## EXTRAIT DE PAGE
┄┄┄┄┄┄

L’intimé affirmait qu’il pouvait présenter cette défense puisque l’infraction reprochée en était une de responsabilité stricte au sens de l’arrêt Sault Ste. Marie[4] de la Cour suprême.
II– LA DÉCISION
A. La décision de première instance et de la Cour supérieure
La juge du procès conclut que l’infraction reprochée d’excès de vitesse en est une de responsabilité absolue, s’estimant liée par l’arrêt Baie-Comeau (Ville de) c. D’Astous[5] rendue par la Cour d’appel en 1992. Bien que la défense d’erreur de fait raisonnable avancée par l’intimé ne pouvait être soumise en réponse à cette catégorie d’infraction de responsabilité absolue, elle décide de l’examiner, puis de la rejeter sur le fond.
La Cour supérieure en appel ordonne un nouveau procès. Elle conclut, conformément à l’arrêt Ville de Saint-Jérôme c. Sauvé[6] de la Cour d’appel en 2018, qu’il existe une présomption au Québec voulant que les infractions pénales provinciales sont de responsabilité stricte. Le Directeur des poursuites criminelles et pénales (ci-après « DPCP ») a porté en appel cette décision.
B. L’analyse
1. La question en litige
Par un banc de cinq juges, la Cour entend le pourvoi afin de déterminer comment classifier les infractions pénales québécoises, selon qu’elles soient de responsabilité stricte ou absolue. L’ouverture à un type de défense dépendra donc du régime de responsabilité retenu.
2. Le principe d’interprétation applicable en matière d’infraction pénale
La Cour réitère la conclusion de la Cour supérieure précisant qu’il existe une présomption au Québec selon laquelle l’ensemble des infractions pénales de compétence provinciale appartient à la catégorie des infractions de responsabilité stricte au sens de l’arrêt Sault Ste. Marie, en soulignant que ce principe est d’application générale au Québec, depuis l’arrêt Ville de Saint-Jérôme c. Sauvé : toute jurisprudence antérieure incompatible doit être écartée.

┄┄┄┄┄┄

## Entrées de données

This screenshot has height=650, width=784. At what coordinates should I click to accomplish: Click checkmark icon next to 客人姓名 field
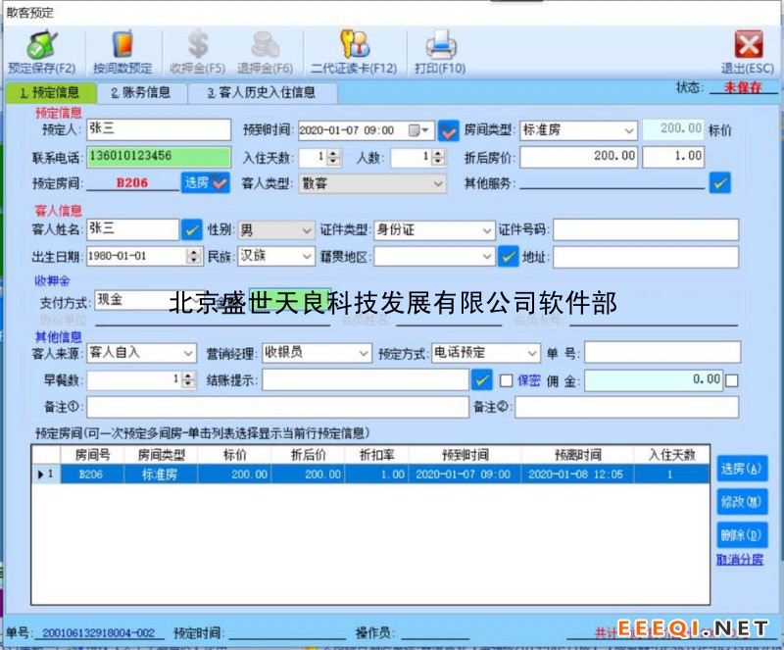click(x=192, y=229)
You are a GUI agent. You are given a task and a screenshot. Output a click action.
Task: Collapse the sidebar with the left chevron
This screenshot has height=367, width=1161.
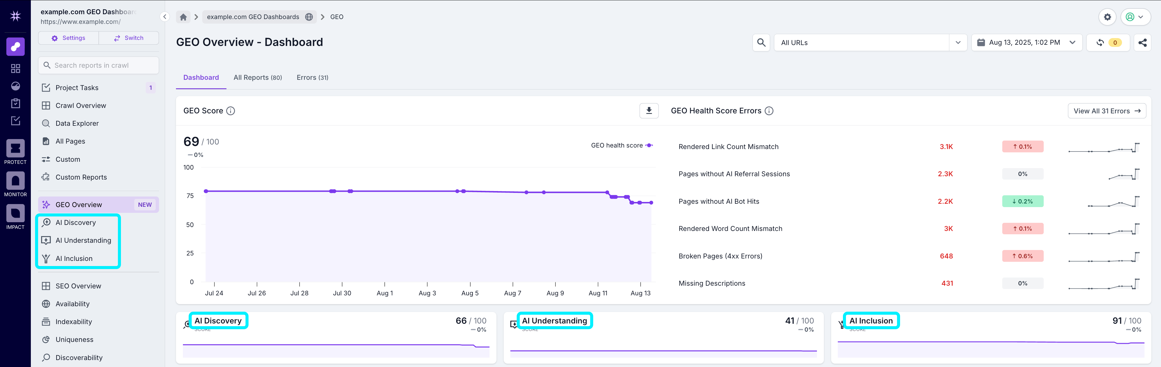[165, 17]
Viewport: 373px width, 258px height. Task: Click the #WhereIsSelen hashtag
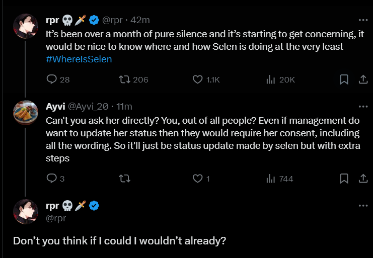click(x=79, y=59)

┄┄┄┄┄┄

## DEMANDE FORMULÉE
Reproduisez tel quel le passage de l’extrait sur la responsabilité pénale qui commence à « La Cour supérieure en » et se termine à « de responsabilité retenu. ».

## RÉPONSE COMPLÈTE
La Cour supérieure en appel ordonne un nouveau procès. Elle conclut, conformément à l’arrêt Ville de Saint-Jérôme c. Sauvé[6] de la Cour d’appel en 2018, qu’il existe une présomption au Québec voulant que les infractions pénales provinciales sont de responsabilité stricte. Le Directeur des poursuites criminelles et pénales (ci-après « DPCP ») a porté en appel cette décision.
B. L’analyse
1. La question en litige
Par un banc de cinq juges, la Cour entend le pourvoi afin de déterminer comment classifier les infractions pénales québécoises, selon qu’elles soient de responsabilité stricte ou absolue. L’ouverture à un type de défense dépendra donc du régime de responsabilité retenu.